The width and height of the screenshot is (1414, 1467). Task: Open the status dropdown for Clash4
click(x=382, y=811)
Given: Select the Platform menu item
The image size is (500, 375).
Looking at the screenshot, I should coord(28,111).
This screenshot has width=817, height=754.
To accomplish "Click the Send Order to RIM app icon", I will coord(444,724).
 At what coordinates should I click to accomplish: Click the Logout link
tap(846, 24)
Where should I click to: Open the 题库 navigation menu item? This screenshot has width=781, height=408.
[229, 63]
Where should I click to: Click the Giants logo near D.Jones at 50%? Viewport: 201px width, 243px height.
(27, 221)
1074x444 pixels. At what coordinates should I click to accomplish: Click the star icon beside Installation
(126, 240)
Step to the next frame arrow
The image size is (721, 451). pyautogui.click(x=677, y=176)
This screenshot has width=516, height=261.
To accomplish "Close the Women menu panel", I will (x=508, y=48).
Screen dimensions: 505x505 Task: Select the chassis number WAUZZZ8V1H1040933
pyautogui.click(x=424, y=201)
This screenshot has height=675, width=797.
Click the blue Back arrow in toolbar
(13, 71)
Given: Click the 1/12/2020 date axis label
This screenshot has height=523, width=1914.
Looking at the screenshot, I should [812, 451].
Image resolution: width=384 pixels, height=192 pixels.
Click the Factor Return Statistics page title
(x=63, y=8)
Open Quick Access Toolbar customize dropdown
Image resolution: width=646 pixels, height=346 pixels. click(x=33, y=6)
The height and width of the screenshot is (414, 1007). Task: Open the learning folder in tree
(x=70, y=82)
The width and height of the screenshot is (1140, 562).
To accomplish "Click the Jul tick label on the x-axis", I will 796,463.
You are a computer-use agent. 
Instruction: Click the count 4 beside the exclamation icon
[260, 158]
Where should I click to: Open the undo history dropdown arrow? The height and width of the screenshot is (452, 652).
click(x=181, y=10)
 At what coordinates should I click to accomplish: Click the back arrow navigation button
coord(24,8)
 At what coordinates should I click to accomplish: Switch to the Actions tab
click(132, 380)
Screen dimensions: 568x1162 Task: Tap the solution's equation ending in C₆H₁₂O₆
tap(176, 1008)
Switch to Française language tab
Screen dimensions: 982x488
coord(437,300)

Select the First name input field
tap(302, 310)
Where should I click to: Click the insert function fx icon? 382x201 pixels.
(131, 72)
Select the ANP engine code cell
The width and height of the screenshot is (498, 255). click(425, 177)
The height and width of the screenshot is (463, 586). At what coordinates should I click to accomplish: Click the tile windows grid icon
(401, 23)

**Problem requirements**
Copy every line of the records word for word.

**Response box**
The width and height of the screenshot is (1414, 1467). Task: Open the status dropdown for Clash4
click(x=382, y=811)
Given: Select the Platform menu item
The image size is (500, 375).
Looking at the screenshot, I should coord(28,111).
This screenshot has width=817, height=754.
To accomplish "Click the Send Order to RIM app icon", I will coord(444,724).
 At what coordinates should I click to accomplish: Click the Logout link
tap(846, 24)
Where should I click to: Open the 题库 navigation menu item? This screenshot has width=781, height=408.
[229, 63]
Where should I click to: Click the Giants logo near D.Jones at 50%? Viewport: 201px width, 243px height.
(27, 221)
1074x444 pixels. At what coordinates should I click to accomplish: Click the star icon beside Installation
(126, 240)
Step to the next frame arrow
The image size is (721, 451). pyautogui.click(x=677, y=176)
This screenshot has width=516, height=261.
To accomplish "Close the Women menu panel", I will (x=508, y=48).
Screen dimensions: 505x505 Task: Select the chassis number WAUZZZ8V1H1040933
pyautogui.click(x=424, y=201)
This screenshot has height=675, width=797.
Click the blue Back arrow in toolbar
(13, 71)
Given: Click the 1/12/2020 date axis label
This screenshot has height=523, width=1914.
Looking at the screenshot, I should [812, 451].
Image resolution: width=384 pixels, height=192 pixels.
Click the Factor Return Statistics page title
(x=63, y=8)
Open Quick Access Toolbar customize dropdown
Image resolution: width=646 pixels, height=346 pixels. click(x=33, y=6)
The height and width of the screenshot is (414, 1007). Task: Open the learning folder in tree
(x=70, y=82)
The width and height of the screenshot is (1140, 562).
To accomplish "Click the Jul tick label on the x-axis", I will 796,463.
You are a computer-use agent. 
Instruction: Click the count 4 beside the exclamation icon
[260, 158]
Where should I click to: Open the undo history dropdown arrow? The height and width of the screenshot is (452, 652).
click(x=181, y=10)
 At what coordinates should I click to accomplish: Click the back arrow navigation button
coord(24,8)
 At what coordinates should I click to accomplish: Switch to the Actions tab
click(132, 380)
Screen dimensions: 568x1162 Task: Tap the solution's equation ending in C₆H₁₂O₆
tap(176, 1008)
Switch to Française language tab
Screen dimensions: 982x488
coord(437,300)

Select the First name input field
tap(302, 310)
Where should I click to: Click the insert function fx icon? 382x201 pixels.
(131, 72)
Select the ANP engine code cell
The width and height of the screenshot is (498, 255). click(425, 177)
The height and width of the screenshot is (463, 586). At what coordinates should I click to accomplish: Click the tile windows grid icon
(401, 23)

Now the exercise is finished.